Entries on locating words and elements
----

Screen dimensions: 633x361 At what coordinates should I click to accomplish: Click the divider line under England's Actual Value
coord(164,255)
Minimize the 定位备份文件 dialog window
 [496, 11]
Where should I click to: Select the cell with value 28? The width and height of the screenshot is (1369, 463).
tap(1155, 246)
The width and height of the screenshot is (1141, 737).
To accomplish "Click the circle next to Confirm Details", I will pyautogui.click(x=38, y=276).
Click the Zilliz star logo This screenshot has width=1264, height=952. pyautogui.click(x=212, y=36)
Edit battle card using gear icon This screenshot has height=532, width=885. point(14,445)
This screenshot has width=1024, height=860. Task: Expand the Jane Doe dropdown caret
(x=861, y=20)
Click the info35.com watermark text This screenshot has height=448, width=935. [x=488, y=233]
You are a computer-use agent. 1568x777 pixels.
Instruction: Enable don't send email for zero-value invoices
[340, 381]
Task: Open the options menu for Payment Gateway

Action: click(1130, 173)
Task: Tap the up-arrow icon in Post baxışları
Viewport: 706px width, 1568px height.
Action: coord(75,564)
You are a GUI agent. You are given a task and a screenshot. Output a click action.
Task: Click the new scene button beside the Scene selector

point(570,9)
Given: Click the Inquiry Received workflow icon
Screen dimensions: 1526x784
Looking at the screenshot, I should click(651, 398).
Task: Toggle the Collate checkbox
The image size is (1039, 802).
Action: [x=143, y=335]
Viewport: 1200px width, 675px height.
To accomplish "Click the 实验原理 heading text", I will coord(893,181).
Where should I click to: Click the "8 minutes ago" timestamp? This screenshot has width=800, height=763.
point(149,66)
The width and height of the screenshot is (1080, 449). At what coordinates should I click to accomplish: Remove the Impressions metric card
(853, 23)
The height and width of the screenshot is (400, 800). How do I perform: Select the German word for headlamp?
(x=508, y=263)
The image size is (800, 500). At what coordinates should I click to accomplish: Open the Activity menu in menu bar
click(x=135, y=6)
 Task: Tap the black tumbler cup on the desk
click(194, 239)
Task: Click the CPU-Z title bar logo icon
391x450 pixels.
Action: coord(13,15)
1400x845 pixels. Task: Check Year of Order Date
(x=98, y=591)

----

DO THIS
Swap "Viewport" for "Display" in the entries starting at the line containing "Edit battle card" and ending at the line containing "click(194, 239)". Return only those lines, with nothing else altered.

EXERCISE RESPONSE
Edit battle card using gear icon This screenshot has height=532, width=885. point(14,445)
This screenshot has width=1024, height=860. Task: Expand the Jane Doe dropdown caret
(x=861, y=20)
Click the info35.com watermark text This screenshot has height=448, width=935. [x=488, y=233]
You are a computer-use agent. 1568x777 pixels.
Instruction: Enable don't send email for zero-value invoices
[340, 381]
Task: Open the options menu for Payment Gateway

Action: click(1130, 173)
Task: Tap the up-arrow icon in Post baxışları
Display: 706px width, 1568px height.
Action: coord(75,564)
You are a GUI agent. You are given a task and a screenshot. Output a click action.
Task: Click the new scene button beside the Scene selector

point(570,9)
Given: Click the Inquiry Received workflow icon
Screen dimensions: 1526x784
Looking at the screenshot, I should click(651, 398).
Task: Toggle the Collate checkbox
The image size is (1039, 802).
Action: [x=143, y=335]
Display: 1200px width, 675px height.
To accomplish "Click the 实验原理 heading text", I will coord(893,181).
Where should I click to: Click the "8 minutes ago" timestamp? This screenshot has width=800, height=763.
point(149,66)
The width and height of the screenshot is (1080, 449). At what coordinates should I click to accomplish: Remove the Impressions metric card
(853, 23)
The height and width of the screenshot is (400, 800). How do I perform: Select the German word for headlamp?
(x=508, y=263)
The image size is (800, 500). At what coordinates should I click to accomplish: Open the Activity menu in menu bar
click(x=135, y=6)
 Task: Tap the black tumbler cup on the desk
click(194, 239)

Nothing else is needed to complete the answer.